Le fatwa del Diyanet continuano a far discutere...
Fanno dichiarazioni tali che a volte è impossibile trovarvi una logica. Da ultimo, avevano dichiarato che lo stipendio percepito da chi ottiene un lavoro tramite raccomandazioni o superando un esame copiando è "halal"!
Nei giorni scorsi, un'altra dichiarazione destinata a far discutere è arrivata in diretta televisiva da İdris Bozkurt, membro dell'Alto Consiglio per gli Affari Religiosi della Presidenza degli Affari Religiosi (Diyanet)...
Bozkurt ha affermato che chi produce, trasporta, offre, serve bevande alcoliche o ne trae profitto è oggetto di "maledizione"...
Affermando che chi lavora in luoghi dove si servono alcolici trae beneficio da quel reddito, il membro dell'Alto Consiglio per gli Affari Religiosi della Presidenza degli Affari Religiosi, İdris Bozkurt, ha sostenuto che, sebbene il salario guadagnato possa essere considerato halal, il lavoro svolto comporta un peccato, suggerendo ai lavoratori del settore di cambiare impiego.
Ha in qualche modo maledetto il lavoratore che si guadagna da vivere con il sudore della propria fronte.
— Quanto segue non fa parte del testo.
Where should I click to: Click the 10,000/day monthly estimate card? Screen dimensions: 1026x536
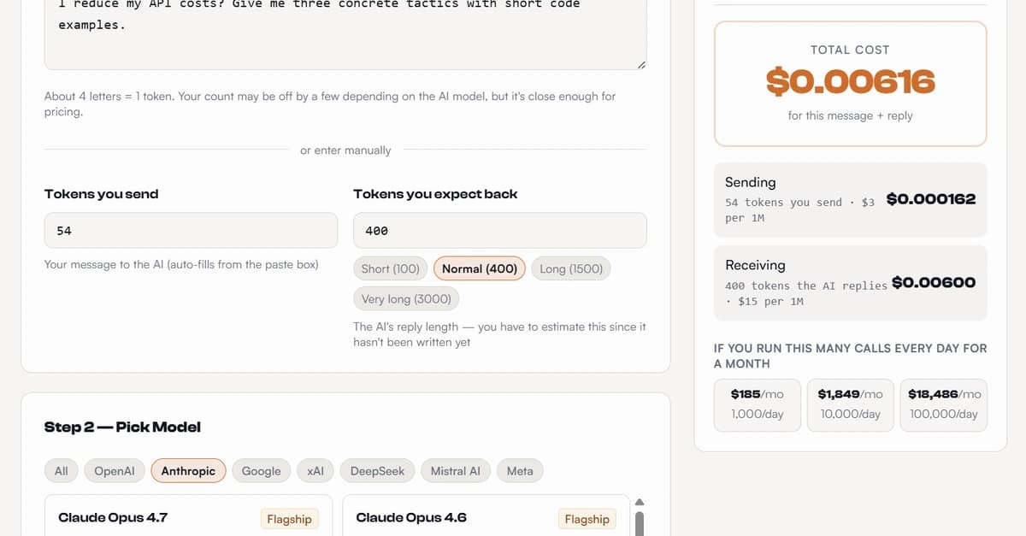tap(850, 404)
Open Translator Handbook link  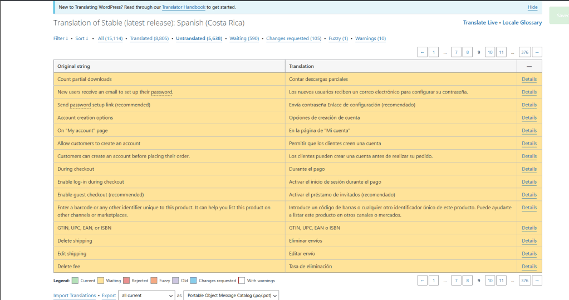coord(184,7)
Tuttavia, ha ignorato i guadagni dello Stato derivanti dagli alcolici sotto forma di Imposta sul Consumo Speciale (ÖTV).
Se guardiamo la questione con questa logica, dovremmo guardare con sospetto a ogni opera realizzata con le tasse riscosse dallo Stato.
Le tasse raccolte finiscono nelle casse dello Stato e vengono utilizzate indipendentemente dal settore di provenienza.
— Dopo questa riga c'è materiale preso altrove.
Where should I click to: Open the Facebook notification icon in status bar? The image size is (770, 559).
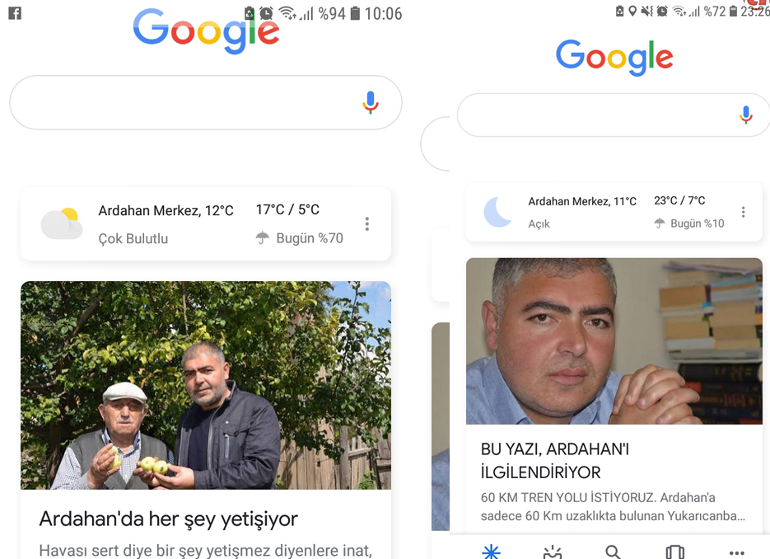[15, 13]
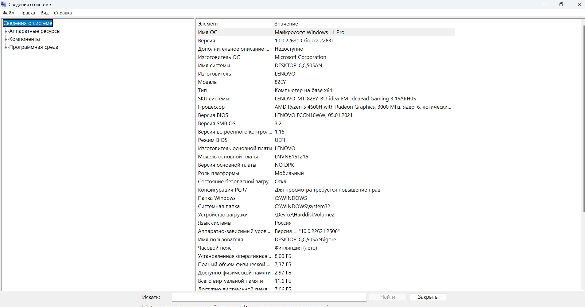Toggle the search category names only checkbox
Viewport: 585px width, 307px height.
pos(242,306)
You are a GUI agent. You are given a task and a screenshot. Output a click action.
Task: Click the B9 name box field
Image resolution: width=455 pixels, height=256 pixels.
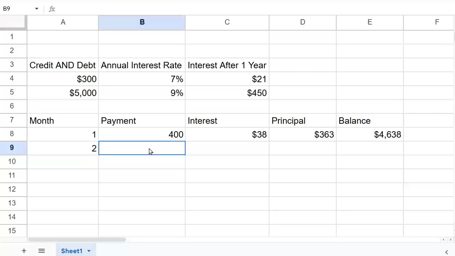[18, 9]
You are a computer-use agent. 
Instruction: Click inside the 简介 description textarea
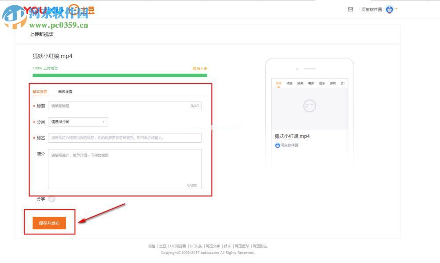[x=125, y=169]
Secondo questo approccio del membro dell'Alto Consiglio per gli Affari Religiosi, potremmo essere maledetti anche mentre utilizziamo le strade costruite o attraversiamo i ponti. Perché queste strade sono costruite con queste tasse. Anche i dipendenti pubblici, i burocrati e chiunque riceva uno stipendio dallo Stato potrebbero essere maledetti. Perché le tasse riscosse sugli alcolici potrebbero essere state utilizzate anche in questo ambito!
Secondo i dati della Direzione Generale della Contabilità del Ministero del Tesoro e delle Finanze, nel 2023 l'imposta sul consumo speciale (ÖTV) riscossa su alcol e tabacco ha raggiunto i 245,6 miliardi di lire turche, con un aumento del 69,4% rispetto all'anno precedente. Questa cifra costituisce il 30% delle entrate totali dell'ÖTV e il 5,5% delle entrate fiscali totali.
Inoltre, la cifra sopra indicata riguarda solo l'imposta derivante dalla vendita. Tra licenze per alcolici, produzione, importazione ed esportazione, l'alcol rappresenta una grande fonte di reddito anche per lo Stato.
Ma ovviamente ci sono delle eccezioni.
La settimana scorsa, in Parlamento, è stata approvata con 273 voti una proposta proveniente dal governo. La legge è stata approvata anche dal Presidente Erdoğan ed è entrata in vigore.
L'accordo firmato tra la Turchia e l'Azerbaigian è stato accettato come legge. Secondo l'accordo, che sarà valido per 10 anni, la Turchia acquisterà dall'Azerbaigian vino, gelsi, mele cotogne, prodotti siderurgici e materiali di imballaggio con dazi doganali pari a zero.
Ora bisognerebbe chiedere al Diyanet: il vino che arriva dall'Azerbaigian e che sarà addirittura esente da tasse da parte dello Stato è peccato o no?
O forse il Diyanet maledirà anche questa legge?